» GIVEN INSTRUCTION: List the lines below as a numbered list, leaving out blank lines, starting at the line containing "to accomplish: Choose" and continuing through the last line of the records.

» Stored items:
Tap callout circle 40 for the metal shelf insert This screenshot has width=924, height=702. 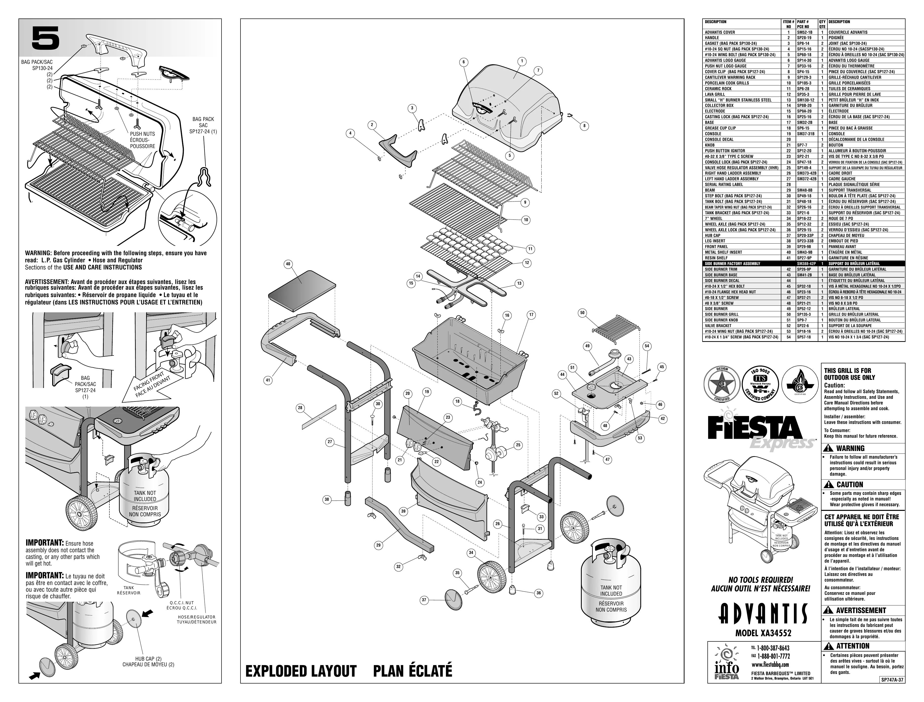288,264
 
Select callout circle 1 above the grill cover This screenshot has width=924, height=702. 522,61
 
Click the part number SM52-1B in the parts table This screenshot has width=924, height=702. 804,32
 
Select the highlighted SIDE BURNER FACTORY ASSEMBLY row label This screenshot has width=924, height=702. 733,264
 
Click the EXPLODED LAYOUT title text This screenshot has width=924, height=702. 301,671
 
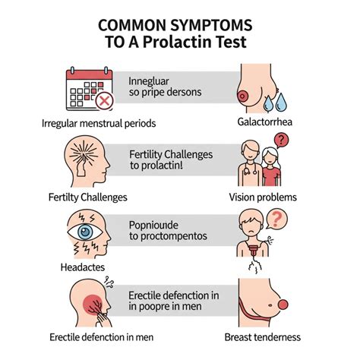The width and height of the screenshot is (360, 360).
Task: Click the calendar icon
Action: pos(88,89)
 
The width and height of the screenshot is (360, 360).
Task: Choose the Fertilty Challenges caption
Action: pos(84,197)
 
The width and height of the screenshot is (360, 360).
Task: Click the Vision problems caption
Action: pos(263,197)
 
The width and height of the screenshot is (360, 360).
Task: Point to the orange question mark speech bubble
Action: pos(279,218)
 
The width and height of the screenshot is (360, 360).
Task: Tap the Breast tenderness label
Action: pos(263,337)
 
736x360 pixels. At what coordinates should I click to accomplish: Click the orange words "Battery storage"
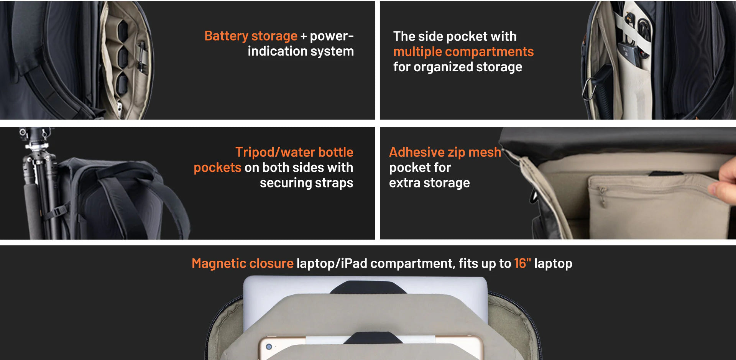(x=251, y=36)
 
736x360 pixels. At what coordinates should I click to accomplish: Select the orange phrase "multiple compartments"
(x=463, y=52)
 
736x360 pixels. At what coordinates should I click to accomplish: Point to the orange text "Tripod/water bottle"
(x=294, y=152)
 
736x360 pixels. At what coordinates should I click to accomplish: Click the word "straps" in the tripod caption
(x=334, y=183)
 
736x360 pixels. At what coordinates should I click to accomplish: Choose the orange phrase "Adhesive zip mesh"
(x=445, y=152)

» FINISHED ANSWER:
1. 736x360 pixels. At what coordinates should I click to accomplish: Choose the orange phrase "Adhesive zip mesh"
2. (x=445, y=152)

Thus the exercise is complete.